It’s Persuasion Live Read time again! Chapter 6 opens with a nice bit of character building for Anne, but without a ton of plot happening during her stay with her sister, Mary Musgrove, at Uppercross Coattage. And even though things pick up a bit later on, I think I’m just going to pull some quotes that struck me. It’s as “live” as I can make my read. (Crazy thought—Read aloud with asides. Post audio.) Anyhow, here’s my favorite example of what Austen is doing in this chapter with Anne.
She played a great deal better than either of the Miss Musgroves, but having no voice, no knowledge of the harp, and no fond parents, to sit by and fancy themselves delighted, her performance was little thought of, only out of civility, or to refresh the others, as she was well aware. She knew that when she played she was giving pleasure only to herself; but this was no new sensation.
Just in case you were questioning whether or not Anne Eliot is a better person than you. Truly, she is always willing to be underappreciated, put everyone’s complaints and desires above her own. Is there any heroine who is so content to be unassuming without also coming across as spineless and unsympathetic? (I’m looking at you, Fanny Price. I’m looking at you.)
But then in the second half of the chapter, the Crofts arrive to take up residence at Kellynch. I immediately love Mrs. Croft when she comes to visit Anne and Mary at Uppercross Cottage.
Her manners were open, easy, and decided, like one who had no distrust of herself, and no doubts of what to do; without any approach to coarseness, however, or any want of good humour.

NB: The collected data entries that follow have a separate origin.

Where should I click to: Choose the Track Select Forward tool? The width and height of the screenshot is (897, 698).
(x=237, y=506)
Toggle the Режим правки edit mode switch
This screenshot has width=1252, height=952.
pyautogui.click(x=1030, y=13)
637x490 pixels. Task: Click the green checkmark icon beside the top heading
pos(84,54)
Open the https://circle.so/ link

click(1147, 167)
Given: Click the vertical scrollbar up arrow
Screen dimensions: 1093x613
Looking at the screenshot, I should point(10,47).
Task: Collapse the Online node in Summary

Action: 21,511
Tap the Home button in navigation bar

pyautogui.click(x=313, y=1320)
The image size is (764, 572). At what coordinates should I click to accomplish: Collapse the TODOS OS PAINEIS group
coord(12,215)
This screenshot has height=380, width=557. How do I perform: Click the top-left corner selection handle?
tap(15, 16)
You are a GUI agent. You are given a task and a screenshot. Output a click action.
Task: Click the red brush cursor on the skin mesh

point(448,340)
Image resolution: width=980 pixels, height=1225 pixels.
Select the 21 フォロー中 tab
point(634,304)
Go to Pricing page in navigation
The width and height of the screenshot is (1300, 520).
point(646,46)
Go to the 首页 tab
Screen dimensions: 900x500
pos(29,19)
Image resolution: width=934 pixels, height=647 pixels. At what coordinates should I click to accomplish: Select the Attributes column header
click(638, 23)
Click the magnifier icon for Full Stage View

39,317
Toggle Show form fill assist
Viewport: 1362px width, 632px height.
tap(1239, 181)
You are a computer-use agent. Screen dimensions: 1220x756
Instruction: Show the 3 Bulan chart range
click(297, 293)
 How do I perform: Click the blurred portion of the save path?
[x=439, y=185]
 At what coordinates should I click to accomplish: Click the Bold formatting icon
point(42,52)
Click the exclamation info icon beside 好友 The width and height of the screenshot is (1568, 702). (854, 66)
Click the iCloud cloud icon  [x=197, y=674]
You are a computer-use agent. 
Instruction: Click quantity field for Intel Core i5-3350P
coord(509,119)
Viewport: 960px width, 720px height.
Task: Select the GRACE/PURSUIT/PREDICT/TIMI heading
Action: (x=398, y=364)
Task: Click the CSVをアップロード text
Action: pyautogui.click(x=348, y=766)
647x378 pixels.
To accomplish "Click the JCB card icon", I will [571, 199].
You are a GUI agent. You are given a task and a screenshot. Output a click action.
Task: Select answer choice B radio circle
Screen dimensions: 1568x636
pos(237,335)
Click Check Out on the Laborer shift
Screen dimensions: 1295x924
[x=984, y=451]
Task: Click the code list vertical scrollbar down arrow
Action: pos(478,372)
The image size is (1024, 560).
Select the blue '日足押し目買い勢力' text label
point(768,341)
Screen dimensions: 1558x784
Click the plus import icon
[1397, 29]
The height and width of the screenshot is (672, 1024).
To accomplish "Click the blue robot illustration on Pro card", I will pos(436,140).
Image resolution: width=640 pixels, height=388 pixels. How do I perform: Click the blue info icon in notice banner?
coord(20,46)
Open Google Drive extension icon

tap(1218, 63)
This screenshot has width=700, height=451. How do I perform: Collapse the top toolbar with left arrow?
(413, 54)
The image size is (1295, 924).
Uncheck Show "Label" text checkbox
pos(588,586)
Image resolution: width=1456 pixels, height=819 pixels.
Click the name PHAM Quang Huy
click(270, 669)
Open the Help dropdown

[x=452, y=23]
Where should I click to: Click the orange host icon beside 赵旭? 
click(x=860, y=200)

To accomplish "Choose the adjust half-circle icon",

She’s entirely my kind of woman, and frankly, after all of the shallow, fake, and conniving people in Anne’s life, exactly the friend our heroine deserves. However, Mrs. Croft then nearly gives Anne a heart attack.
“It was you, and not your sister, I find, that my brother had the pleasure of being acquainted with, when he was in this country.”
Anne hoped she had outlived the age of blushing; but the age of emotion she certainly had not.
“Perhaps you may not have heard that he is married?” added Mrs Croft.
Of course, this turns out to be Captain Wentworth’s brother who used to live in their neighborhood, and the man the Captain was visiting when he and Anne fell in love. It could be a cheap ploy, but it works, and my heart is in my mouth along with Anne’s.
Another thing I love about Austen especially in this novel—her practical, honest narrative voice. Here’s how she describes the loss of the youngest of the Musgrove sons, Richard.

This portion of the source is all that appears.